Adobe e l’indirizzo ‘192.168.112.2o7.net’
Gennaio 30, 2008
Leggo oggi grazie a Michele Finotto sul blog di John Nack che finalmente Adobe si è sbilanciata un pò di più riguardo la faccenda de ‘192.168.112.2o7.net’.
Alcuni software della suite CS3 effettuano al momento dell’esecuzione una connessione all’indirizzo ‘192.168.112.2o7.net’ senza apparente motivo. Come potete notare l’indirizzo è remoto ma spera di camuffarsi da indirizzo locale agli occhi dei meno esperti. Anche il sottoscritto quando ha acquistato la suite l’aveva notato (grazie a LittleSnitch) e aveva contattato Adobe per chiedere delucidazioni a riguardo ricevendo un secco non sappiamo di cosa stia parlando come risposta.
Da una breve ricerca su internet si scopre che quell’indirizzo è di una certa Omniture che di lavoro, guarda un pò, fa tracking.
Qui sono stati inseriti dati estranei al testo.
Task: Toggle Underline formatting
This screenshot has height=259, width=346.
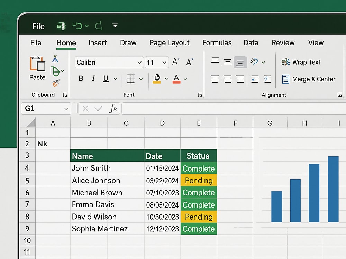Action: [106, 79]
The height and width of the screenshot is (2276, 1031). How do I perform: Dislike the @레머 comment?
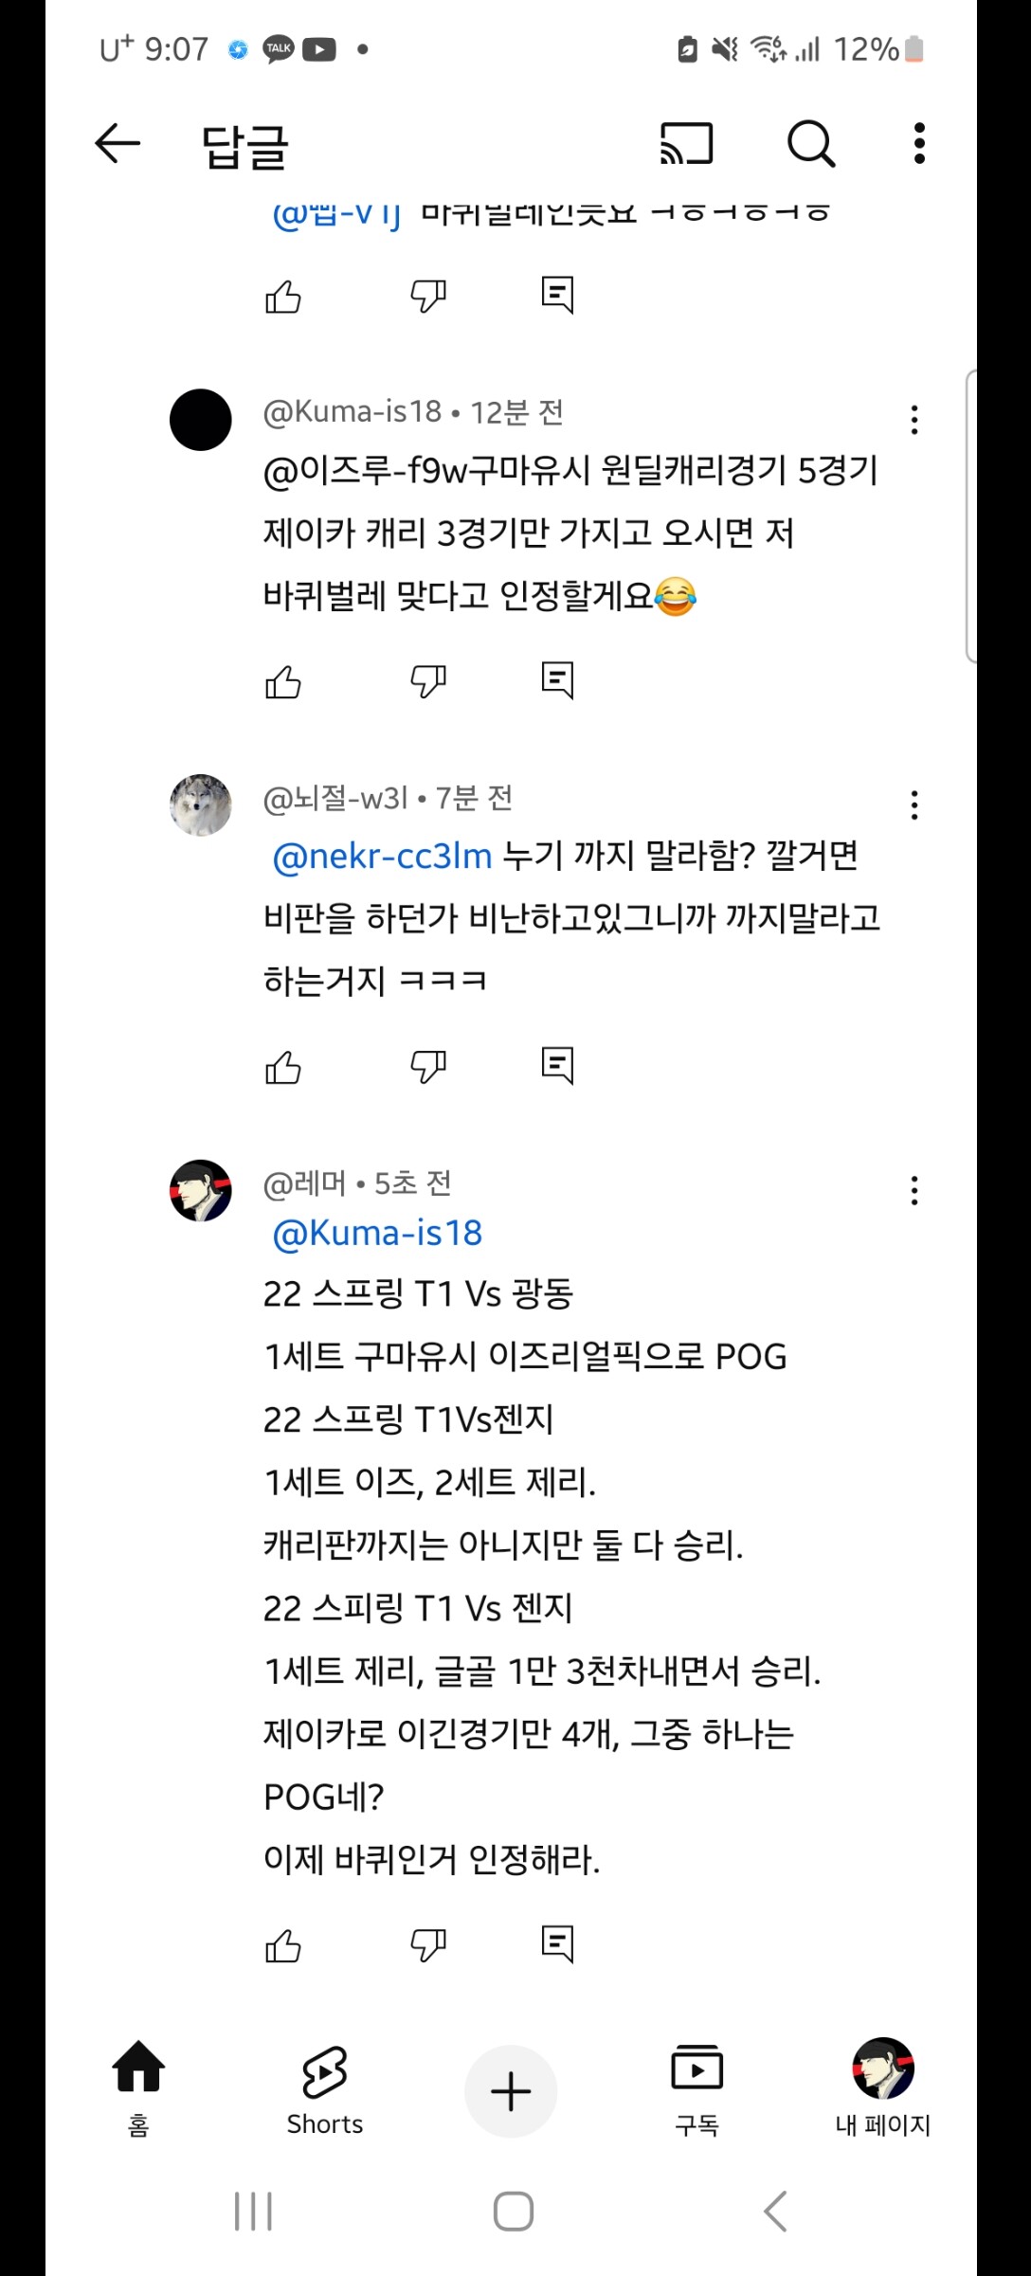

Nel post di John Nack si legge che Adobe avrebbe giustificato la cosa spiegando che tali software all’avvio (nel welcome screen) presentano delle novità all’interno di un filmato swf, il quale a sua volta genera una richiesta verso l’indirizzo incriminato. Più avanti Adobe spiega che questo sistema era utilizzato da Macromedia e che è stato utilizzato un indirizzo ‘così strano’ senza sapere il perchè, infatti la parte relativa di codice non era documentata e non sono riusciti a trovare nessuno che se lo ricordasse!
Ovviamente il post termina con Adobe che assicura che si sta lavorando per correggere la cosa anche se non sanno quantificare quanto tempo ci vorrà.
Nell’attesa vi consiglio di bloccare qualunque richiesta verso ‘192.168.112.2o7.net’, i software che risultano avere questa ‘funzionalità’ sono: Flash, Fireworks, Dreamweaver, Illustrator e InDesign.